Your first dataset describes online ticket sales for various events across the country. It’s stored as a Comma-Separated Value (CSV) file called sales.csv
sales <- read.csv("sales.csv", stringsAsFactors = FALSE)
The first step when preparing to clean data is to inspect it.
dim(sales)
head(sales)
names(sales)
Notice how the rows appear to represent individual purchases and the columns contain different pieces of information about each purchase.
Let´s summarise the data.
str(sales)
summary(sales)
library(dplyr)
glimpse(sales)
You may have noticed that the first column of data is just a duplication of the row numbers. Not very useful. We can delete that column.

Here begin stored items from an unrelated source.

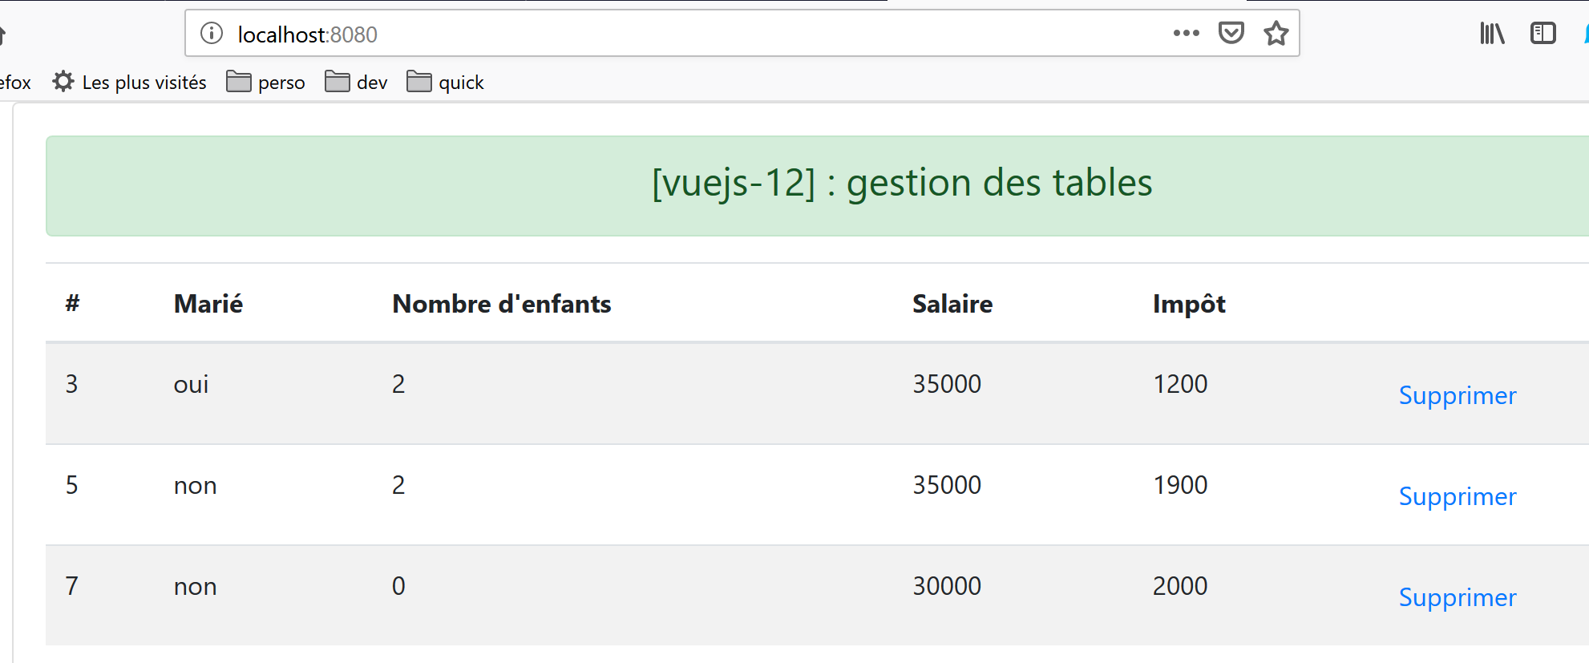Expand the 'dev' bookmarks folder
The image size is (1589, 663).
tap(356, 83)
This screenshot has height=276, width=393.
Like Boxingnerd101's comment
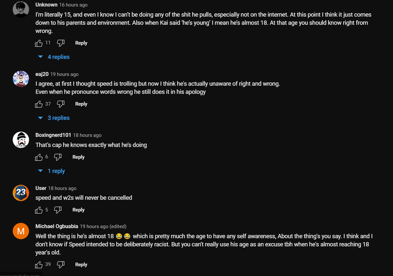coord(39,157)
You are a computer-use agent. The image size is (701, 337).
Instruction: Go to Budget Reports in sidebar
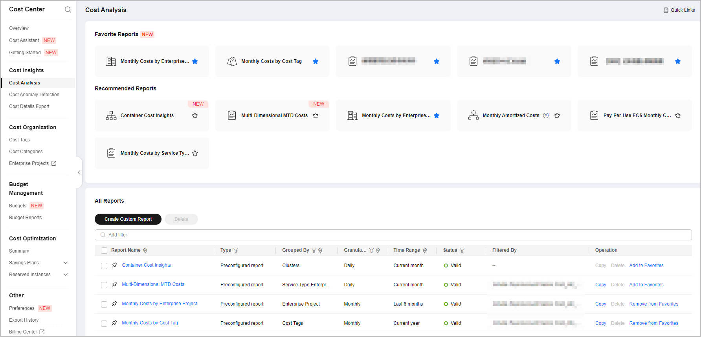(25, 218)
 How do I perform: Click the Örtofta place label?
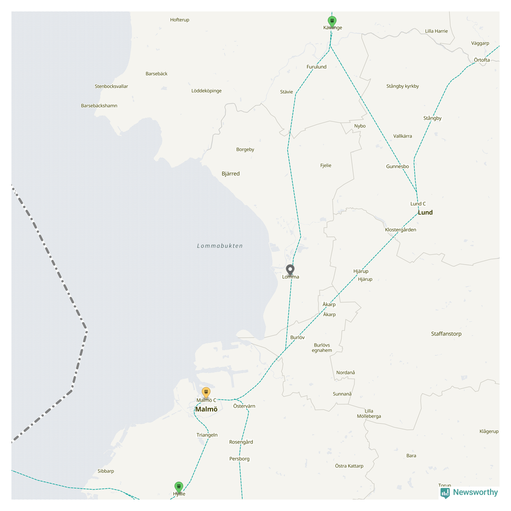click(x=482, y=60)
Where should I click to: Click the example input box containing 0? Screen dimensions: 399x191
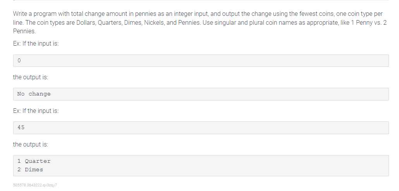point(201,61)
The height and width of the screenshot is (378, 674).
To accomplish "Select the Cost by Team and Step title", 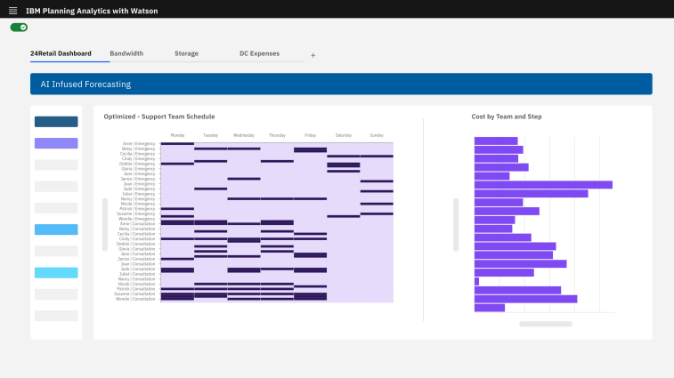I will point(507,117).

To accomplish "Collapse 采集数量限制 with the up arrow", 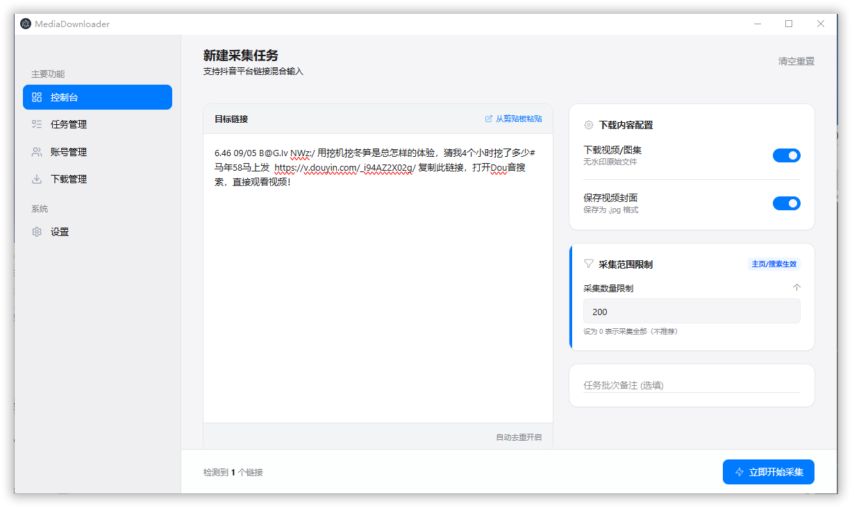I will click(x=796, y=288).
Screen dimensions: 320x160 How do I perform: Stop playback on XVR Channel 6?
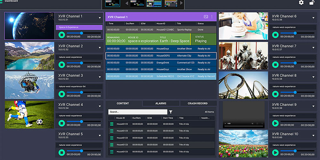pos(275,35)
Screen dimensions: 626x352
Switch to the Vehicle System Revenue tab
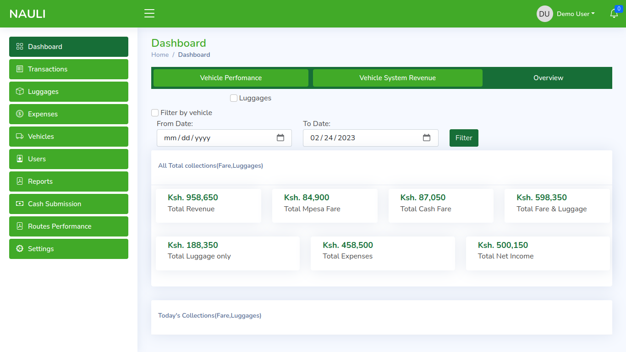[397, 78]
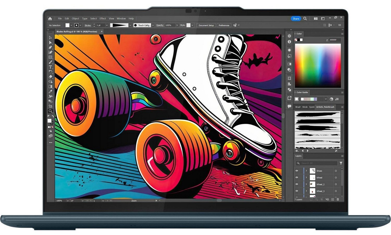The width and height of the screenshot is (391, 235).
Task: Hide the Shoes layer
Action: pos(297,171)
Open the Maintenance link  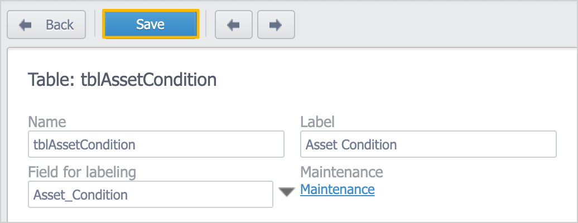click(x=338, y=189)
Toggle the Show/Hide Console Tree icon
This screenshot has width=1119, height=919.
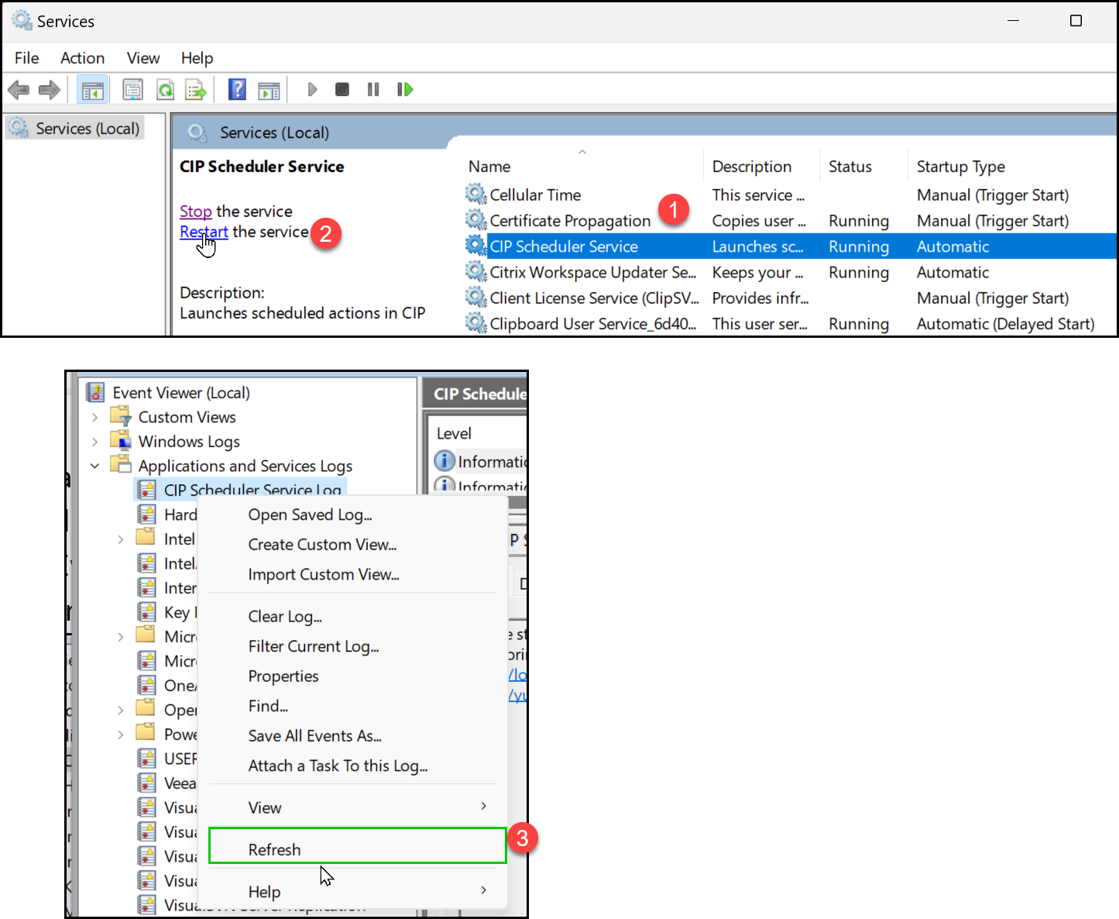pyautogui.click(x=92, y=89)
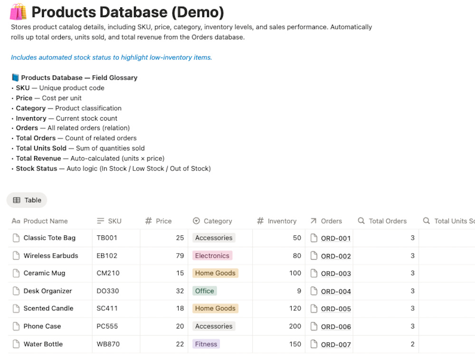Viewport: 475px width, 356px height.
Task: Open the ORD-007 related order
Action: click(x=336, y=345)
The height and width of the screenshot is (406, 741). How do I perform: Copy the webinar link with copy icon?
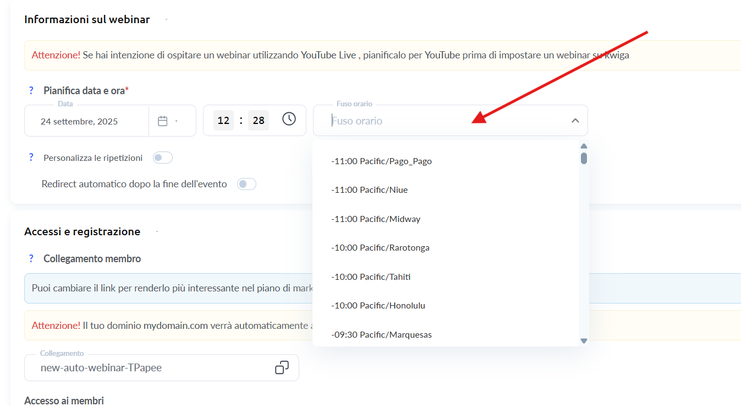pyautogui.click(x=282, y=367)
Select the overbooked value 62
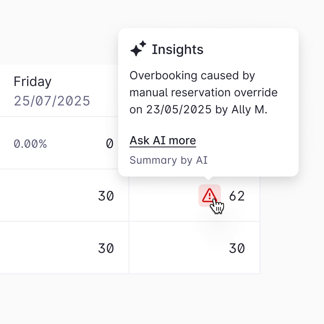The image size is (324, 324). click(237, 196)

Many of the columns have information that’s of no use to us. For example, the first four columns contain internal codes representing particular events. The last fifteen columns also aren’t worth keeping; there are too many missing values to make them worthwhile.
An easy way to get rid of unnecessary columns is to create a vector containing the column indices you want to keep, then subset the data based on that vector using single bracket subsetting.
keep <- c(5:(ncol(sales2)-15))
sales3 <- sales2[keep]
Some of the columns in your data frame include multiple pieces of information that should be in separate columns. In this exercise, you will separate such a column into two: one for date and one for time.
library(tidyr)
sales4 <- separate(sales3, event_date_time,
c("event_dt", "event_time"), sep = " ")
sales5 <- separate(sales4, sales_ord_create_dttm,
c("ord_create_dt", "ord_create_time"), sep = " ")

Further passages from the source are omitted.